“This is a welcome update from the CBI on the availability of this liquidity management tool in the context of Russian, Belarusian and Ukrainian securities affected by Russia’s invasion of Ukraine, as there were question marks over their use in this context given that the UCITS framework doesn’t explicitly allow for side pocketing arrangements as is the case for funds governed by the AIFMD,” she said.
In the UK, the Financial Conduct Authority (FCA) recently consulted on similar proposals. Its consultation closed this week, and the regulator is expected to announce the outcome shortly.
Funds dealing in ‘affected securities’ – defined by the CBI as those which have become illiquid or untradable as a result of the Russian invasion of Ukraine or associated sanctions – will be permitted to seek regulatory approval for a ‘clone fund’, into which liquid assets held by the fund may be transferred. Shareholders in the newly established clone UCITS would hold shares in that fund pro rata to their stake in the original UCITS.
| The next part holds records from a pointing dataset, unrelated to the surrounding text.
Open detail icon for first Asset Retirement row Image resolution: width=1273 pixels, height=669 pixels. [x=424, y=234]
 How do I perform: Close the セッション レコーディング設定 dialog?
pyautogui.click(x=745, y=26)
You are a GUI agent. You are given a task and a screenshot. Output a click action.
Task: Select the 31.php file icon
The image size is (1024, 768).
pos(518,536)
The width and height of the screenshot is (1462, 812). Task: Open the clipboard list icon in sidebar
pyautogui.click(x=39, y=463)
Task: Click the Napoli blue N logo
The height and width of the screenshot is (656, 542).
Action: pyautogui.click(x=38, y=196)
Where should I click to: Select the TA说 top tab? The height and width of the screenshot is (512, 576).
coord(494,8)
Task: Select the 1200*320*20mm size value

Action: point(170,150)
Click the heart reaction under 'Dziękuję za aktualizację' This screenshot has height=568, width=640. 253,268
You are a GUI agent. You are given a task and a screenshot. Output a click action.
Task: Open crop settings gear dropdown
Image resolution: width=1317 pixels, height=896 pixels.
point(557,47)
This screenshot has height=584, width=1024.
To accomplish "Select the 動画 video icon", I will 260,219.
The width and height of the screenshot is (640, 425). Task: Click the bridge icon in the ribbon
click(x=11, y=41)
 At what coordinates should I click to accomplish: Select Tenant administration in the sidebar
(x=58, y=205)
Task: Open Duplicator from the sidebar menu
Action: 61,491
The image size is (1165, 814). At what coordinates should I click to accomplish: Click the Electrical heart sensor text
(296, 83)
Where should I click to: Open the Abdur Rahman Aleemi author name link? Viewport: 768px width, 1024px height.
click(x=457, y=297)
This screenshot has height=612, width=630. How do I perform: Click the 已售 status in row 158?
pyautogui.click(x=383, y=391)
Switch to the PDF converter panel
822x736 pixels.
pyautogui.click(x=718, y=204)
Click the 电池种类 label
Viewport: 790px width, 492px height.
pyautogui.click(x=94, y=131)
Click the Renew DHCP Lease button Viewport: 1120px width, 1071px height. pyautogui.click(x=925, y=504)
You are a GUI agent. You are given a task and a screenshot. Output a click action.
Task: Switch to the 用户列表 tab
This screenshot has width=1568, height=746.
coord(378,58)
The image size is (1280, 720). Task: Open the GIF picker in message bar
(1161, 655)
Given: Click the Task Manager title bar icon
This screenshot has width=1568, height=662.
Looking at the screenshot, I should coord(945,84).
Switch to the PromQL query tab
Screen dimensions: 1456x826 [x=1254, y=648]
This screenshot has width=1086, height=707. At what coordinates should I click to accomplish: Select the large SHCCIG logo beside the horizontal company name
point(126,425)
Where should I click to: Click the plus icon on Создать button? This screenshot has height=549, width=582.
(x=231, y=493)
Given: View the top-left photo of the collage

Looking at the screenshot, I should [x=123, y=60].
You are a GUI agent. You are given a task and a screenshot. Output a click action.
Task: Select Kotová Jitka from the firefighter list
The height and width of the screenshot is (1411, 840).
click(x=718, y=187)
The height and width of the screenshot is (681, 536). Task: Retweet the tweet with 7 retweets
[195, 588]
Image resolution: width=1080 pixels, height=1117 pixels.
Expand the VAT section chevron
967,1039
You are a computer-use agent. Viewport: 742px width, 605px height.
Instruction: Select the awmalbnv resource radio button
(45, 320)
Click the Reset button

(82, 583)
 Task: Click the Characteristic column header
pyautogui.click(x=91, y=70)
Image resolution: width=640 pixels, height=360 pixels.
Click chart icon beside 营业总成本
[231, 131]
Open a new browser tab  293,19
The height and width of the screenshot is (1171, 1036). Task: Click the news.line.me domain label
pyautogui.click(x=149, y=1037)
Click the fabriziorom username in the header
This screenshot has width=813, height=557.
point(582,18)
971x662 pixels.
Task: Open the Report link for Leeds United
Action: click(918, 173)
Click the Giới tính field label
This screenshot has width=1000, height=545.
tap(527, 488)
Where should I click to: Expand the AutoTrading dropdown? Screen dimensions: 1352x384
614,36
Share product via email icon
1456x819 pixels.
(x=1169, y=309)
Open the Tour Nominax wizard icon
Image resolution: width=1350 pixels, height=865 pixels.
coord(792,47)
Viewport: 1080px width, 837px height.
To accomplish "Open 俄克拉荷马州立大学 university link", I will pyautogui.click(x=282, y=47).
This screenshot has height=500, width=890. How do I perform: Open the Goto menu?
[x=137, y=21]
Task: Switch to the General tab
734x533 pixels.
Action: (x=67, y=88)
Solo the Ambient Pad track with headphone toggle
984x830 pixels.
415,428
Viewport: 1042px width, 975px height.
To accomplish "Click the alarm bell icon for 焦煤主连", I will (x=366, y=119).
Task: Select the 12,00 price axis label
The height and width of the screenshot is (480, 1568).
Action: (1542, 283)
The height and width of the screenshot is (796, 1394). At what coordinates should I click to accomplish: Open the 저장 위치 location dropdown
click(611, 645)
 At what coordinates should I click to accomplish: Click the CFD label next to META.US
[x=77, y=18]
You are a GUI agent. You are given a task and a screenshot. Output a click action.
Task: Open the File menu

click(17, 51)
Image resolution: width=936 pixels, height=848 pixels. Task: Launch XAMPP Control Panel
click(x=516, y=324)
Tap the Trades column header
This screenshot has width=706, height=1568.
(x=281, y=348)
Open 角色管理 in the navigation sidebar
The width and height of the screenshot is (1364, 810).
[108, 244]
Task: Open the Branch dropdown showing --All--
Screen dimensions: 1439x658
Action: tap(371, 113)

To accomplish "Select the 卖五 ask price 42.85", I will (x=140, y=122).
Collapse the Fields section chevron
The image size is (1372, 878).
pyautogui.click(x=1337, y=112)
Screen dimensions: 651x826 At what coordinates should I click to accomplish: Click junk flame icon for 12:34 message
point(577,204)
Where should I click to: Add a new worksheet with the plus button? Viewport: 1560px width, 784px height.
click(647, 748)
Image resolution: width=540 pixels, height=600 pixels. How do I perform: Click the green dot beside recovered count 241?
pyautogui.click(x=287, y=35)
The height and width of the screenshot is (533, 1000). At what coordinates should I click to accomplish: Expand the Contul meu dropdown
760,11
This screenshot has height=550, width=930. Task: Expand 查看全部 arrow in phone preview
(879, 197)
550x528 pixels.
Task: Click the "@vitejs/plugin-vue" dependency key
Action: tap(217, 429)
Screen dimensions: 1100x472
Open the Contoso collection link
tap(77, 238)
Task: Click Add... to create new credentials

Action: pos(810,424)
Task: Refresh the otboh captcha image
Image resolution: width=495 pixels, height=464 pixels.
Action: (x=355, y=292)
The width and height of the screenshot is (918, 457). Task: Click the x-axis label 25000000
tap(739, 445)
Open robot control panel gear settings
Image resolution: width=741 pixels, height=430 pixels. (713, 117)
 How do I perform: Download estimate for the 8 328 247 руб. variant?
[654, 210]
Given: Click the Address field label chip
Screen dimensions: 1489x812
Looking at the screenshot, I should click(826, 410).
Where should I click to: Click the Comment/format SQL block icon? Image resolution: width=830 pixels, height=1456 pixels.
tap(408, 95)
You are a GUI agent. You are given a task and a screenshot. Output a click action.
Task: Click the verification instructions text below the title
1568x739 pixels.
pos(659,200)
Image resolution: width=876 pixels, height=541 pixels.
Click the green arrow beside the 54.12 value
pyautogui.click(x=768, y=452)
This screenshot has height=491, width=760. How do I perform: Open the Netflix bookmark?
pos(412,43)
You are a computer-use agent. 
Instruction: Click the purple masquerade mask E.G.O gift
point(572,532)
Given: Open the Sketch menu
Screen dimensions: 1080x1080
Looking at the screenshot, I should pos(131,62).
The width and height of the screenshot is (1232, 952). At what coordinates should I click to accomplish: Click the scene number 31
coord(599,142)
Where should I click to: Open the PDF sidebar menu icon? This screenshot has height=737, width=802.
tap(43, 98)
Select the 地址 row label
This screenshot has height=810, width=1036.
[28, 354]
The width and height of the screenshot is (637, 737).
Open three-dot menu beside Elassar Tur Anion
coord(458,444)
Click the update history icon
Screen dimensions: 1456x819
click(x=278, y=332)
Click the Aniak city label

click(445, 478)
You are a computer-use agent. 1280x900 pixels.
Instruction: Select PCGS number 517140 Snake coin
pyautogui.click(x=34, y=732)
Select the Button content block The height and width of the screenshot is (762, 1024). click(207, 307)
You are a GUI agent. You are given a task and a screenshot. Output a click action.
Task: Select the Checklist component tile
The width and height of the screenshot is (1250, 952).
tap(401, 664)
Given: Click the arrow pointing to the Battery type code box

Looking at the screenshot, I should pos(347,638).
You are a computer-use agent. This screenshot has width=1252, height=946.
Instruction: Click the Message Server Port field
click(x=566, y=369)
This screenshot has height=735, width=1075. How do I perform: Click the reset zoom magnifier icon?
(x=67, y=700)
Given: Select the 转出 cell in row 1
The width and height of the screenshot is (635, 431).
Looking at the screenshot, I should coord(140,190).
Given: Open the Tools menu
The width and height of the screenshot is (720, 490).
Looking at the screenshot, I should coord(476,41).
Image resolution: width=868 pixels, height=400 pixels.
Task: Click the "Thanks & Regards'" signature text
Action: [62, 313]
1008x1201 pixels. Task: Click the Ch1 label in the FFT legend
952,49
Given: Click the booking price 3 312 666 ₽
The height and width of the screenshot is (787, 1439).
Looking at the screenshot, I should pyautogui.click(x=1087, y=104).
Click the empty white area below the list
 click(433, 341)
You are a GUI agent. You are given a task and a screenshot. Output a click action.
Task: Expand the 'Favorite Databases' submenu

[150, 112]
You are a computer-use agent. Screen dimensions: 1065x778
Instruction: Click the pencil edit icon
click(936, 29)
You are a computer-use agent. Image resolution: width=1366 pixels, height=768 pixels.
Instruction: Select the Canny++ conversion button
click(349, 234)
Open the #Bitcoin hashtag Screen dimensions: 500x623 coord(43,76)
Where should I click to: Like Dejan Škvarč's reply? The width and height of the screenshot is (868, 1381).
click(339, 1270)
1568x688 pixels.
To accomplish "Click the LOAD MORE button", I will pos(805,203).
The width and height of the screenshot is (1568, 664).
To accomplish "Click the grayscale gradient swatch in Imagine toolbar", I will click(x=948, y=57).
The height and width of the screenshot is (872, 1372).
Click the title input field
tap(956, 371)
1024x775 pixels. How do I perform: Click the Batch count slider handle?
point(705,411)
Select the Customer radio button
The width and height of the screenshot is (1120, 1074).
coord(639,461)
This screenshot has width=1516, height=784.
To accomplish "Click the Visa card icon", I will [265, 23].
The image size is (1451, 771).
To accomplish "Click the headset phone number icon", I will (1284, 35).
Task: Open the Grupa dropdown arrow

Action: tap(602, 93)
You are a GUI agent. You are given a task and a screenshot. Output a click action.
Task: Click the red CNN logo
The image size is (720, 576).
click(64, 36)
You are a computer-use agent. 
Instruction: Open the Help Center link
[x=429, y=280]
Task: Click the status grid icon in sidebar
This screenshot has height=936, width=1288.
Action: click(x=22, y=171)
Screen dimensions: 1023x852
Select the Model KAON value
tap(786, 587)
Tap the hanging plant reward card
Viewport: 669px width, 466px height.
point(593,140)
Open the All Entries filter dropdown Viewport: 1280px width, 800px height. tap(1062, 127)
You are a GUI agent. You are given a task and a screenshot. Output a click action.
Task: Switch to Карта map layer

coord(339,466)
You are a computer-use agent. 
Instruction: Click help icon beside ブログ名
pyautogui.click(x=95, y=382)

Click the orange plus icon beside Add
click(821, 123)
Affected securities which have become illiquid or difficult to value would remain in the original UCITS. The original UCITS must then be wound down over time, with any proceeds paid out to shareholders.
Before establishing a clone fund and transferring any assets to it, the UCITS must first obtain prior written approval from the CBI and establish that the proposal is in the best interests of investors. The CBI will establish a streamlined authorisation process for such arrangements, and will process applications within five working days provided all conditions in the notice are complied with.
The UCITS must obtain investor approval before initiating the transfer, and must provide them with a clear description of the costs and fees associated with setting up the side pocket and any ongoing costs and fees. It will also be required to report to the CBI on an annual basis with progress on the liquidation of the original UCITS, and confirmation of whether or not it remains in compliance with the policy.
The CBI is now accepting advanced notification of planned applications. It has stressed that its policy “should not be interpreted as creating a precedent” for any other current or future situations impacting fund liquidity.